──────── EXERCISE INPUTS

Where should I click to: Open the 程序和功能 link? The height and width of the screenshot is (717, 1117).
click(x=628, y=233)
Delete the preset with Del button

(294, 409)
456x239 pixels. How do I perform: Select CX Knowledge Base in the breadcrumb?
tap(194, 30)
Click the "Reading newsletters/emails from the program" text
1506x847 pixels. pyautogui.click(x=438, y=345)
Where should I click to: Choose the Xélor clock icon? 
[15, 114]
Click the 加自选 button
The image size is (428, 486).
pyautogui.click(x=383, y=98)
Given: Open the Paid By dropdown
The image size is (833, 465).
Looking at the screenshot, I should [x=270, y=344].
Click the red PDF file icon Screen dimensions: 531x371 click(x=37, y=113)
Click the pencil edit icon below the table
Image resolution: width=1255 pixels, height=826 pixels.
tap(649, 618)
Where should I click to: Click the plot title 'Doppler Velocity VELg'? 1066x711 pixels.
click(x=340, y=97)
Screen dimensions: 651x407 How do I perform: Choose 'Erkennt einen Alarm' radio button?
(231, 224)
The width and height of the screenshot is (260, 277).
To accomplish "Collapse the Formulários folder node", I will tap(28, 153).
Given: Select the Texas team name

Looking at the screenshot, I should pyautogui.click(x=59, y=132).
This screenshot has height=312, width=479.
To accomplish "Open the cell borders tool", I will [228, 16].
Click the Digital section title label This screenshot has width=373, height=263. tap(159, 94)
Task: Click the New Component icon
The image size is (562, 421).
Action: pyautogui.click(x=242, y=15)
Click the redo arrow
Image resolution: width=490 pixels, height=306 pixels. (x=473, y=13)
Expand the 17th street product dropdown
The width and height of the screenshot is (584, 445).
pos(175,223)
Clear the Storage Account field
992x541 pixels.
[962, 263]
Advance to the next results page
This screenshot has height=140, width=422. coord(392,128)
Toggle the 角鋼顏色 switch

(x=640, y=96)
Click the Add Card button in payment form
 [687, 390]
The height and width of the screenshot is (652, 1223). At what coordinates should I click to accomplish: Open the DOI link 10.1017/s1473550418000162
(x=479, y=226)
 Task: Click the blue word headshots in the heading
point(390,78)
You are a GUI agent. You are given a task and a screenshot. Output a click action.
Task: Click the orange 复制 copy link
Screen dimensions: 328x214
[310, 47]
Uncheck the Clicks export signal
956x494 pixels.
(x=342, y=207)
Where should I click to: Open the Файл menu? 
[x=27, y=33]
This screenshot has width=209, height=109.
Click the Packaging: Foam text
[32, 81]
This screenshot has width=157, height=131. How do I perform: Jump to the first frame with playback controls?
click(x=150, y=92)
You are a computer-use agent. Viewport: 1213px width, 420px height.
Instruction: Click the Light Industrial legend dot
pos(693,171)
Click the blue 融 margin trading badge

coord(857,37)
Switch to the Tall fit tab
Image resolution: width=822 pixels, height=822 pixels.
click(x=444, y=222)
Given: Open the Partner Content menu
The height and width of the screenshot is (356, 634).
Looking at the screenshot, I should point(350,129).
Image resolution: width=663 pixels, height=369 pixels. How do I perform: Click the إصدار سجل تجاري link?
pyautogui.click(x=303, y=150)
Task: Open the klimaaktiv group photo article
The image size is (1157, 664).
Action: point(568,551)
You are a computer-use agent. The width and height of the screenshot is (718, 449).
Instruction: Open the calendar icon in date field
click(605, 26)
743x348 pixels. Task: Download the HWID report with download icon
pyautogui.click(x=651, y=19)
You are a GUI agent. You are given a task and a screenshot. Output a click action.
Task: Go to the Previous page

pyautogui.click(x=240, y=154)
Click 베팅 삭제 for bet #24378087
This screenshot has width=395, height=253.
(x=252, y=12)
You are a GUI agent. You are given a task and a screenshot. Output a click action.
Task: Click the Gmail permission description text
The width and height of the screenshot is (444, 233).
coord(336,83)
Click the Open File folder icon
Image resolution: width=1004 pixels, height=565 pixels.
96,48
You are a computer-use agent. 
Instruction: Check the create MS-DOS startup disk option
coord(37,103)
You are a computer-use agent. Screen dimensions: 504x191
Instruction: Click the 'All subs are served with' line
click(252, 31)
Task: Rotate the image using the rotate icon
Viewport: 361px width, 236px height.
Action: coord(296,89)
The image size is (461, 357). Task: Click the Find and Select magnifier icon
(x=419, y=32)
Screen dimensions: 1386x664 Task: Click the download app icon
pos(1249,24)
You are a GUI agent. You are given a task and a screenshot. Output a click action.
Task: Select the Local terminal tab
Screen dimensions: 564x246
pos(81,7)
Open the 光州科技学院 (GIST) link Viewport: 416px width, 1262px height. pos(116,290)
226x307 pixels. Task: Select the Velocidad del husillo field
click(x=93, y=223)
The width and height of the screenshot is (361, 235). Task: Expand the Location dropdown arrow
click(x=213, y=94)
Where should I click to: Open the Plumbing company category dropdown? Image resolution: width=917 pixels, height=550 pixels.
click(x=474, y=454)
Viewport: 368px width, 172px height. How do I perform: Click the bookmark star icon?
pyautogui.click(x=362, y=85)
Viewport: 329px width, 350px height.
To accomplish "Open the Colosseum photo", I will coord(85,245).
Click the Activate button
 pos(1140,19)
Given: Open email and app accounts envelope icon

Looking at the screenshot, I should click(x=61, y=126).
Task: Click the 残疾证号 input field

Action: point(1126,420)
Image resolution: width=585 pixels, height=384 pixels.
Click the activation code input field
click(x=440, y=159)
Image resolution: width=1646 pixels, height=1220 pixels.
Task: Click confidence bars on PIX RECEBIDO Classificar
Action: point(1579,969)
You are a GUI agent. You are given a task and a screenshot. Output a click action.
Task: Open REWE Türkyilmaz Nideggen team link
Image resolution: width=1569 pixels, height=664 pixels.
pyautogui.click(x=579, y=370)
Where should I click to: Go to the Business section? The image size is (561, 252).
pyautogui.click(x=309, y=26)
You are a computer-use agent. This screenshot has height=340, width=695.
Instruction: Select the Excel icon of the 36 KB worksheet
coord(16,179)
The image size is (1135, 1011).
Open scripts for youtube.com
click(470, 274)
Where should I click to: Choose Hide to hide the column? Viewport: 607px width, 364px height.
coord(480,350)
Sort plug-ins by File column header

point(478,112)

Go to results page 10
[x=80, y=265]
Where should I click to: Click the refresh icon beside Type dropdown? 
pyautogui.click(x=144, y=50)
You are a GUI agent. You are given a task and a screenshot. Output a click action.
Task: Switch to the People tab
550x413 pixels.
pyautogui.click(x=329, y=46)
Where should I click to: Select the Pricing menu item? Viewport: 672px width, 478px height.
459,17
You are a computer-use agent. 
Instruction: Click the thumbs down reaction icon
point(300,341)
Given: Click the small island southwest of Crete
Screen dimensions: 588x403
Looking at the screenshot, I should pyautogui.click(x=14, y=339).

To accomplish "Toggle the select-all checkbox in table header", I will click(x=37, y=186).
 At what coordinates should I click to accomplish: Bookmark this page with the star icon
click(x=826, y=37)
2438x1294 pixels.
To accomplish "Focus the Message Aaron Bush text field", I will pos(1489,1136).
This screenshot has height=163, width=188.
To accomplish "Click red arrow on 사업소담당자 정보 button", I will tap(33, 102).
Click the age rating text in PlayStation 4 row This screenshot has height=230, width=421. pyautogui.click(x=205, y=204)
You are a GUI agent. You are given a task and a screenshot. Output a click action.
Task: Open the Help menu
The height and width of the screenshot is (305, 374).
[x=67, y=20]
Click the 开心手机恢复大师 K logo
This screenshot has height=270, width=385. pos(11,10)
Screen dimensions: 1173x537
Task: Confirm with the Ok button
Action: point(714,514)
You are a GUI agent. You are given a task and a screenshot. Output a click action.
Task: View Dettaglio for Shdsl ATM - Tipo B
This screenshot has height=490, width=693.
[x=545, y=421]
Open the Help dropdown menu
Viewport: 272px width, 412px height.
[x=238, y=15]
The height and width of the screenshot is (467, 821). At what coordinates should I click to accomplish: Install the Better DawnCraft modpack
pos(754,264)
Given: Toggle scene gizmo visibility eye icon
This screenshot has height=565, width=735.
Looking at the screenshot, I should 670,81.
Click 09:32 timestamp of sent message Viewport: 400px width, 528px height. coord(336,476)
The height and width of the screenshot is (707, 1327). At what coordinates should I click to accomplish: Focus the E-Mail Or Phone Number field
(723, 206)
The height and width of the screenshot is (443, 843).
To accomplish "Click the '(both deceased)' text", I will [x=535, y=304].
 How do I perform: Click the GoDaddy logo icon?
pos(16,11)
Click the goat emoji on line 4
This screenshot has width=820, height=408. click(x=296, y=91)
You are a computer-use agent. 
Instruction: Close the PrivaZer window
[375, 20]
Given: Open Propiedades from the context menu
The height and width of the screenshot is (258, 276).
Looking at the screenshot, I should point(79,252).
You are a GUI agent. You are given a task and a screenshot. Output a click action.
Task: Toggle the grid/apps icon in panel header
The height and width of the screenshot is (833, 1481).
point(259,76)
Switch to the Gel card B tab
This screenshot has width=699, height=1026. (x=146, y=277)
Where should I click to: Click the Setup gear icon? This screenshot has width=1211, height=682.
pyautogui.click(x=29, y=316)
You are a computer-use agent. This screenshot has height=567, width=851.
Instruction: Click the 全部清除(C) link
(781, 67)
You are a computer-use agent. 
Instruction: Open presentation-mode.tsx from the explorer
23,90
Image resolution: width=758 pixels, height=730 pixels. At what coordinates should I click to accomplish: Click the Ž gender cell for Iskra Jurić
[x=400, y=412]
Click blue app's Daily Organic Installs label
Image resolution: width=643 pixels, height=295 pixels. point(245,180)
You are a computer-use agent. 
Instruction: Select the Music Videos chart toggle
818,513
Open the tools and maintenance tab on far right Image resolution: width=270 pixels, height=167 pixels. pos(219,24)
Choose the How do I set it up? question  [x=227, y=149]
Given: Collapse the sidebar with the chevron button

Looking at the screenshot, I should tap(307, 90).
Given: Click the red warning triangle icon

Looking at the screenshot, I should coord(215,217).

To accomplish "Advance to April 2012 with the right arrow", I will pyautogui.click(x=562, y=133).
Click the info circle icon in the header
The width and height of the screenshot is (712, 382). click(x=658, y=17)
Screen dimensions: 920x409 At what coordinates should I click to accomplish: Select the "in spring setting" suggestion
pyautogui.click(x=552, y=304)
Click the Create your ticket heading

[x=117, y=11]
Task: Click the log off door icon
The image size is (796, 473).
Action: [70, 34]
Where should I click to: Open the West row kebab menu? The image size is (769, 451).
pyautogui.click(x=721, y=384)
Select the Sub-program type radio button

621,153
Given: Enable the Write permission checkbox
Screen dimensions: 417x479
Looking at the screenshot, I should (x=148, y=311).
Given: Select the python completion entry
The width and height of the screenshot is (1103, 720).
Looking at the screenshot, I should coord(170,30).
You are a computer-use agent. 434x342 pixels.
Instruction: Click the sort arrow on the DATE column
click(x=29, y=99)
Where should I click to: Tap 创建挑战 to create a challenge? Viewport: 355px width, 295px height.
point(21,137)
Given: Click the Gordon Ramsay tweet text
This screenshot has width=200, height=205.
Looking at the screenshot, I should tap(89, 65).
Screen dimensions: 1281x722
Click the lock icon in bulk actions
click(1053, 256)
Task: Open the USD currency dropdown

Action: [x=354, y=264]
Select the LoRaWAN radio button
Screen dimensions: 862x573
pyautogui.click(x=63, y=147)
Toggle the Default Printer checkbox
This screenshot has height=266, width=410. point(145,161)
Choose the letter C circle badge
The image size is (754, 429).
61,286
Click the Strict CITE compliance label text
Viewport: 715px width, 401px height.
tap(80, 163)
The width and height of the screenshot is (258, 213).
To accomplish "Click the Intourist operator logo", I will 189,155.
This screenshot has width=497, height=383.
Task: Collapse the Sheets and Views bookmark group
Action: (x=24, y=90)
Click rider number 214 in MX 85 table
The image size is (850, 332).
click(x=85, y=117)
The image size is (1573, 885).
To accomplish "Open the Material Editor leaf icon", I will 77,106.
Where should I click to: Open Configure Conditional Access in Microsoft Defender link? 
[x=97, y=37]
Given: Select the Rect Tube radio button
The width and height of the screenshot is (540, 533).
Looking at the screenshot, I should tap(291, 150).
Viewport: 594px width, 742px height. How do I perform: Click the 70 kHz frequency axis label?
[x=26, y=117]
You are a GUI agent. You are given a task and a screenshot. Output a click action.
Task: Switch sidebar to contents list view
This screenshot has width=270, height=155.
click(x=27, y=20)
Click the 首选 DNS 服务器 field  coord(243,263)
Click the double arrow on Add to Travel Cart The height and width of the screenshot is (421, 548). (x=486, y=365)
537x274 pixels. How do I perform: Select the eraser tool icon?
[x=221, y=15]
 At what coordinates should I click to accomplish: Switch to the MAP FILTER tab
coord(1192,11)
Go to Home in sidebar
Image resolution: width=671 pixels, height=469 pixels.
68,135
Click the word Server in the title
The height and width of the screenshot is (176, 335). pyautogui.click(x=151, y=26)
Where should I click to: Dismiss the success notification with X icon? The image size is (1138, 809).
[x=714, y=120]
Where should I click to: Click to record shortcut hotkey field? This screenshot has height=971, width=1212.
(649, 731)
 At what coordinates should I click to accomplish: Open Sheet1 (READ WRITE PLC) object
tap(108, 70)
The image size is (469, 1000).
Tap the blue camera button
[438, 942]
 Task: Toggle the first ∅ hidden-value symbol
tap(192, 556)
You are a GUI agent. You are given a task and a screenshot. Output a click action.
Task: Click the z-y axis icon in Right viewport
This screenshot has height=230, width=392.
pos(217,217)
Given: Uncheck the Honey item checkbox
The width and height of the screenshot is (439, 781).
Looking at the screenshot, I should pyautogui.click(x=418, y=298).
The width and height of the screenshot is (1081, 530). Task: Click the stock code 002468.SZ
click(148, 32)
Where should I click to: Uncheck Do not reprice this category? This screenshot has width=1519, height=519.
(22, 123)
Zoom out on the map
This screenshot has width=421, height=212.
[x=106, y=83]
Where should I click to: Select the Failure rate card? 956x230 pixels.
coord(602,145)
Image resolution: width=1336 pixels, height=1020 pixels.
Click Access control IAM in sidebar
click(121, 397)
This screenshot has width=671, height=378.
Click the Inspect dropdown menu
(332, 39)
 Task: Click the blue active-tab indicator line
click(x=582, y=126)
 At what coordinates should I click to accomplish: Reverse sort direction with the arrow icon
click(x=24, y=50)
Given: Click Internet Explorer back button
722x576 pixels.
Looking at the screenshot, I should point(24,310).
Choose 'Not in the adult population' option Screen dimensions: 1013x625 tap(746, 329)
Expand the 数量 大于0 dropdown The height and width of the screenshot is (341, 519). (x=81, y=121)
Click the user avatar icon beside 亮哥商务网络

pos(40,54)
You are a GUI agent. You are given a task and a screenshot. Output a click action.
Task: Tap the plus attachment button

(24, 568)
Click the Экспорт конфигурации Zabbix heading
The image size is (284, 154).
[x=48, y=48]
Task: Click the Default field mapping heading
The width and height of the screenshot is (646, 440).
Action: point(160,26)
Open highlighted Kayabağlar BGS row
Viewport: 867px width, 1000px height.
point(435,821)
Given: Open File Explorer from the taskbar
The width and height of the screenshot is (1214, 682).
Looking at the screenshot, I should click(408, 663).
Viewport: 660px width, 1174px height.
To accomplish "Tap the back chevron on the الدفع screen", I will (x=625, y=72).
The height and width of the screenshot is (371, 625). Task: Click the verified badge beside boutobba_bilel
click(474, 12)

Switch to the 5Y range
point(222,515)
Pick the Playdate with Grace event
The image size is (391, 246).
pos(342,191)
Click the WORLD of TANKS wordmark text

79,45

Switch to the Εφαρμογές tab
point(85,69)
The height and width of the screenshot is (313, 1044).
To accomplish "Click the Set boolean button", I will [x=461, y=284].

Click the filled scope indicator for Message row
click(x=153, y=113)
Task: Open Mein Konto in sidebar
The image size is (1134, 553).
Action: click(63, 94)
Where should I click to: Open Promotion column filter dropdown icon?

────────────────

ASSIGNMENT >>
Throughout the data above, report every line that contains the string "photo".

SOLUTION >>
Task: Open the klimaaktiv group photo article
To accomplish "Open the Colosseum photo", I will coord(85,245).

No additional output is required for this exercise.